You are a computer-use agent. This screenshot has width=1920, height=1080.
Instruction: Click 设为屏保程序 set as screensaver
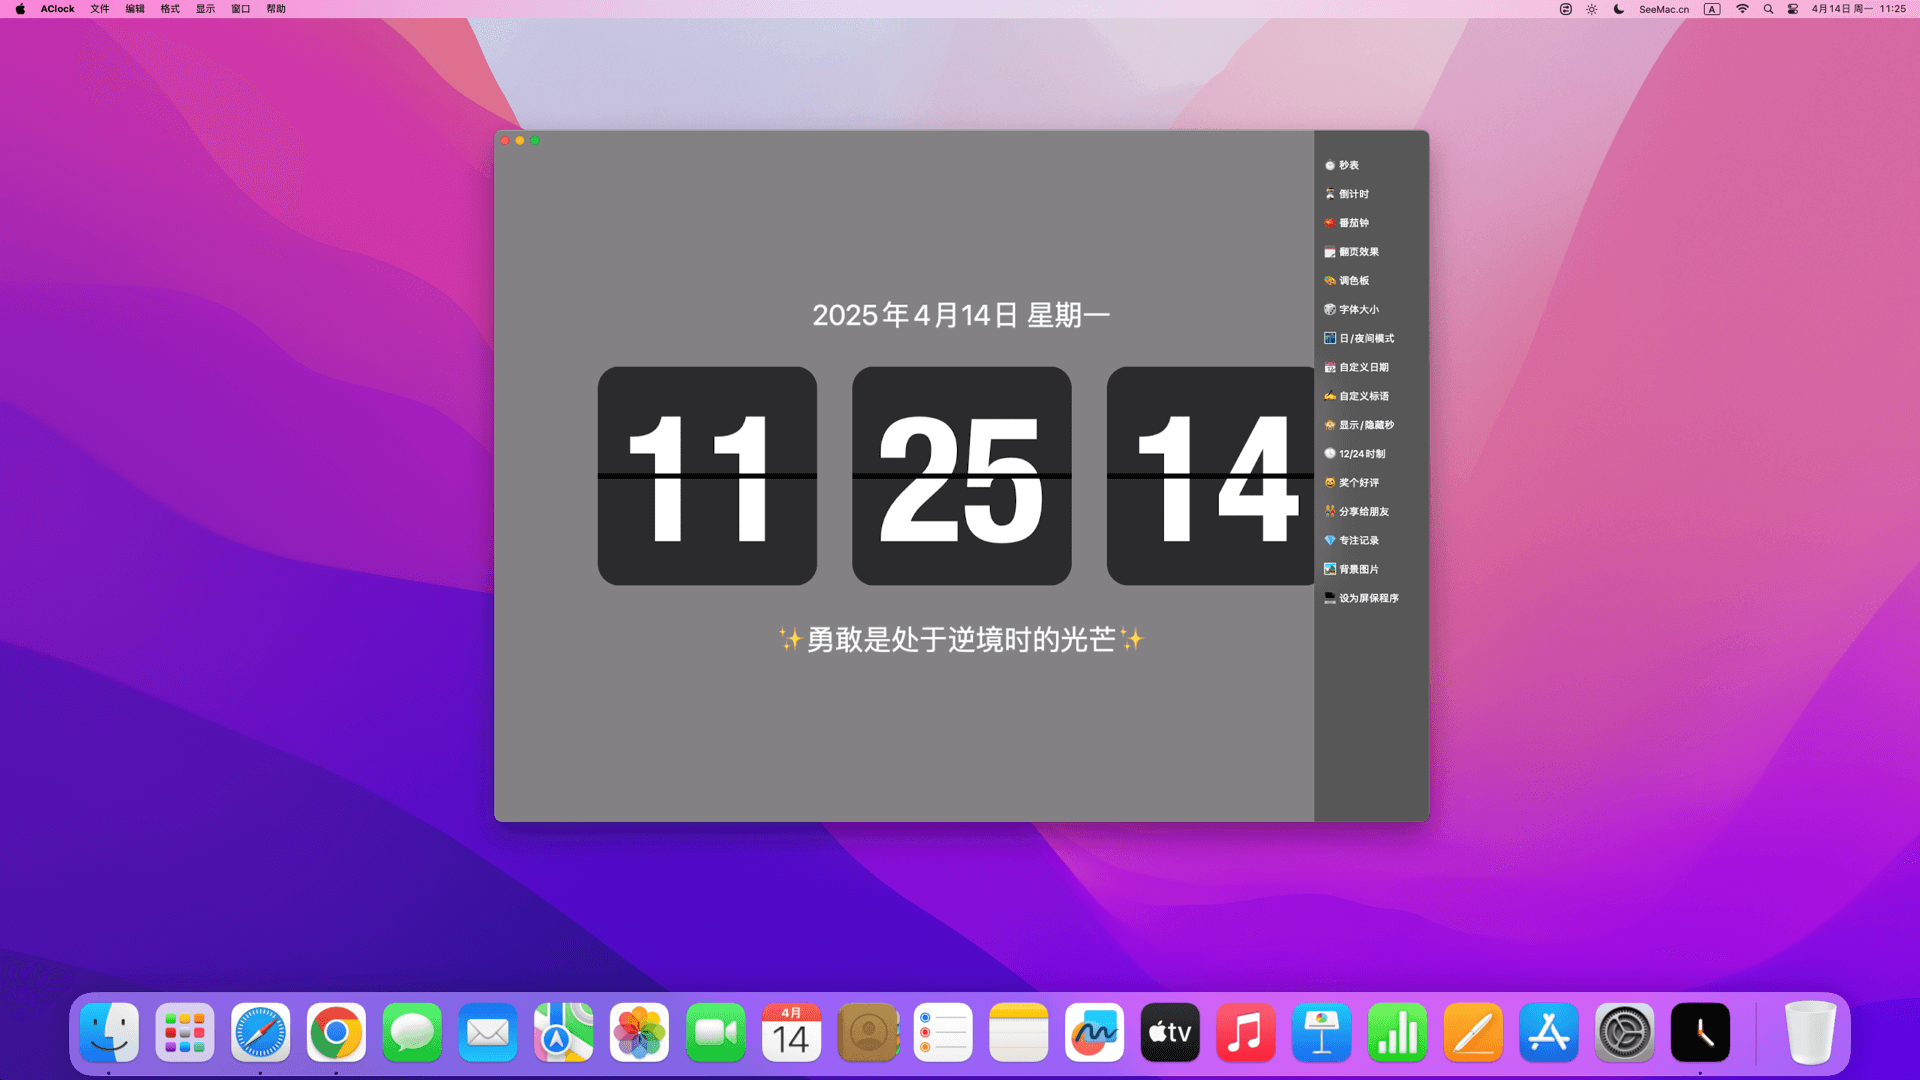1368,598
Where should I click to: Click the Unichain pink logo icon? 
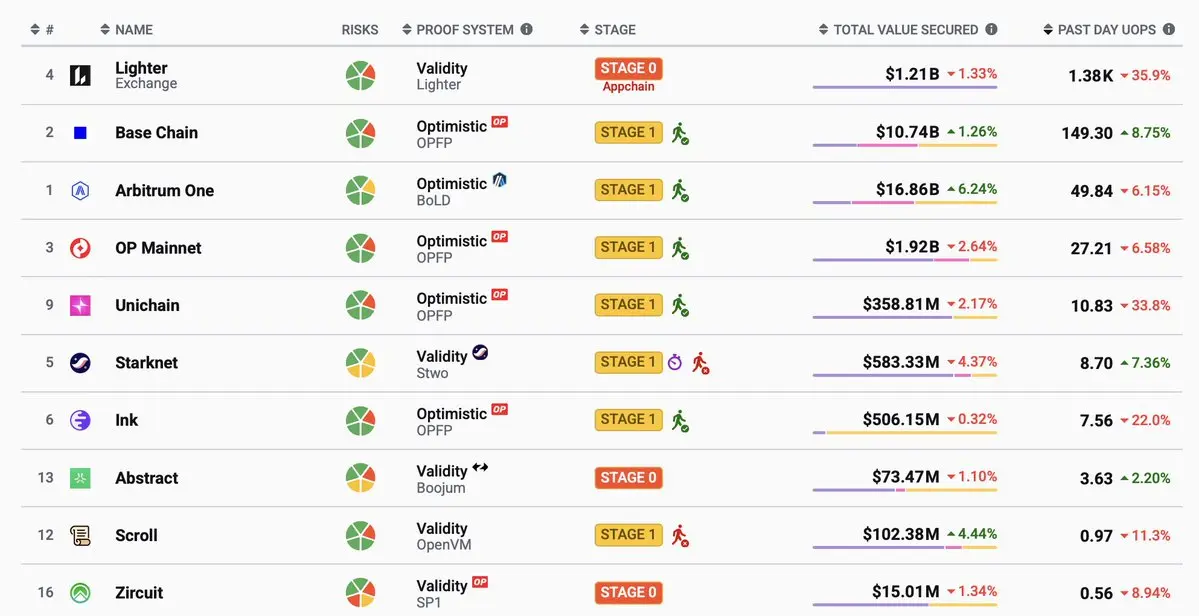80,305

-- -- --

• Work to do: Lay out every line of the records above as a Markdown table with the columns No. and Line, numbering the rows and skipping any blank lines. Leave the pictures out.

• Output below:
| No. | Line |
|---|---|
| 1 | You are a computer-use agent. This screenshot has width=1920, height=1080. |
| 2 | Instruction: Click 设为屏保程序 set as screensaver |
| 3 | 1368,598 |
| 4 | Where should I click to: Click the Unichain pink logo icon?  |
| 5 | 80,305 |